* **What to work on**
The required answer is a copy of each line in the entries below that includes "will".

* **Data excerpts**

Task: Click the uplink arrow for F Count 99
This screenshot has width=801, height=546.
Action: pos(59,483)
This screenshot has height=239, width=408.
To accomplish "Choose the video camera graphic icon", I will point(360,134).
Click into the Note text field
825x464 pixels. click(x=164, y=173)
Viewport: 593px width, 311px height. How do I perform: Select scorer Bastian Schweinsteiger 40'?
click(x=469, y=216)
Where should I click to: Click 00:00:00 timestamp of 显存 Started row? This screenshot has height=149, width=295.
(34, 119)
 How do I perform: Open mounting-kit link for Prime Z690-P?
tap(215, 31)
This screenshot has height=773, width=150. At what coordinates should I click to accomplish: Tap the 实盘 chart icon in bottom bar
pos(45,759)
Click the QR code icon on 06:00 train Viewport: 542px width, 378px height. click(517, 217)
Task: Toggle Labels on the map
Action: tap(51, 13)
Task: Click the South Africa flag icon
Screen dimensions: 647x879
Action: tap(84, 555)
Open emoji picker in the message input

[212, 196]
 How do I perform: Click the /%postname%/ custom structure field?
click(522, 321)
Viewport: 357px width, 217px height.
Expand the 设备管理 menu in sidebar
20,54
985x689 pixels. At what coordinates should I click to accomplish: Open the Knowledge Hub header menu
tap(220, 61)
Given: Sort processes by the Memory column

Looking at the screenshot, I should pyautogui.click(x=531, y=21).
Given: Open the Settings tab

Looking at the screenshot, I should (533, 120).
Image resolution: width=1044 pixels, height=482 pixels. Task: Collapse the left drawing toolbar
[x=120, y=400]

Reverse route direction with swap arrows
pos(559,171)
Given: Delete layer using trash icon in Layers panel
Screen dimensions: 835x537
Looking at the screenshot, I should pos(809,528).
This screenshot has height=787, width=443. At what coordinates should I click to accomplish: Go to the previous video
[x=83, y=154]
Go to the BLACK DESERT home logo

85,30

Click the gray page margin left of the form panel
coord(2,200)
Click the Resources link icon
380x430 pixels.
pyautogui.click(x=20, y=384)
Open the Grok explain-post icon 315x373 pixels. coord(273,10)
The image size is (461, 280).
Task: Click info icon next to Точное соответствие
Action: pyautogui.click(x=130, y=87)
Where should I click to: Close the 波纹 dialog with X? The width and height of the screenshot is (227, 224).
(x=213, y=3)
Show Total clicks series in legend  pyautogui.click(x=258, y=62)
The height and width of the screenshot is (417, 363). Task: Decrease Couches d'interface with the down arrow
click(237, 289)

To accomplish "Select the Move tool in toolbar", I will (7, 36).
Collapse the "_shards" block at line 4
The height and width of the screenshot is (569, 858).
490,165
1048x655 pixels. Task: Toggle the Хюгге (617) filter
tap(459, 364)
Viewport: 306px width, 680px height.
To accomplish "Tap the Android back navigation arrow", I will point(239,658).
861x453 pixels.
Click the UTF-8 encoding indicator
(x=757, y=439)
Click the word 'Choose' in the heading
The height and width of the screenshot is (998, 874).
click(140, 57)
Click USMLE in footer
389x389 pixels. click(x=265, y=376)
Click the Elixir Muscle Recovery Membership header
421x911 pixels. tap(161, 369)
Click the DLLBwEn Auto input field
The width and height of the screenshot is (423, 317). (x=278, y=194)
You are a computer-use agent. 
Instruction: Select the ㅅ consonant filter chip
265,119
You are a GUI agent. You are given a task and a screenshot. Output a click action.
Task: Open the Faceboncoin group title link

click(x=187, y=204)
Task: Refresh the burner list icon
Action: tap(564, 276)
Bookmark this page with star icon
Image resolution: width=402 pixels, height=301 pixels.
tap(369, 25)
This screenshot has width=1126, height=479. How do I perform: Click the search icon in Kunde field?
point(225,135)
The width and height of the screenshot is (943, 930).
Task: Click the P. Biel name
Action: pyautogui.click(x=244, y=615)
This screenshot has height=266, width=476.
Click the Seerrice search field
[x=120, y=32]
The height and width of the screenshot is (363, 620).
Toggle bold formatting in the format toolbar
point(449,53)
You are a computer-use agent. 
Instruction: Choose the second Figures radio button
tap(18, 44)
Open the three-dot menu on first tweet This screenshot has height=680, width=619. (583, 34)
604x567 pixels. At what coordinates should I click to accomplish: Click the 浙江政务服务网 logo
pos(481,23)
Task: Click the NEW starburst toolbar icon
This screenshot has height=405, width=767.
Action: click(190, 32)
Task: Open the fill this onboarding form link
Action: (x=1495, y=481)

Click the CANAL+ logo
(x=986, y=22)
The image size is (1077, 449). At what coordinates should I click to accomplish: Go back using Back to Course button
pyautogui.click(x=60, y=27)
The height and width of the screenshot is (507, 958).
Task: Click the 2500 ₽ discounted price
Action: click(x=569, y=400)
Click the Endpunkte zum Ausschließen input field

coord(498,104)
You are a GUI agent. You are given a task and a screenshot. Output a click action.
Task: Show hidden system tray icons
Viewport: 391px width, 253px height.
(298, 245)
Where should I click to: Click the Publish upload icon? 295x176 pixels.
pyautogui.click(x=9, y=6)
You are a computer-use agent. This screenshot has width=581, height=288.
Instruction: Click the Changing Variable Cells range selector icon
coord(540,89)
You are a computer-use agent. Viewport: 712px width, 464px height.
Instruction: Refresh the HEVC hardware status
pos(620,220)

* **Written solution**
To accomplish "Choose the video camera graphic icon", I will point(360,134).
To accomplish "Select the Move tool in toolbar", I will (7, 36).
To accomplish "Tap the Android back navigation arrow", I will point(239,658).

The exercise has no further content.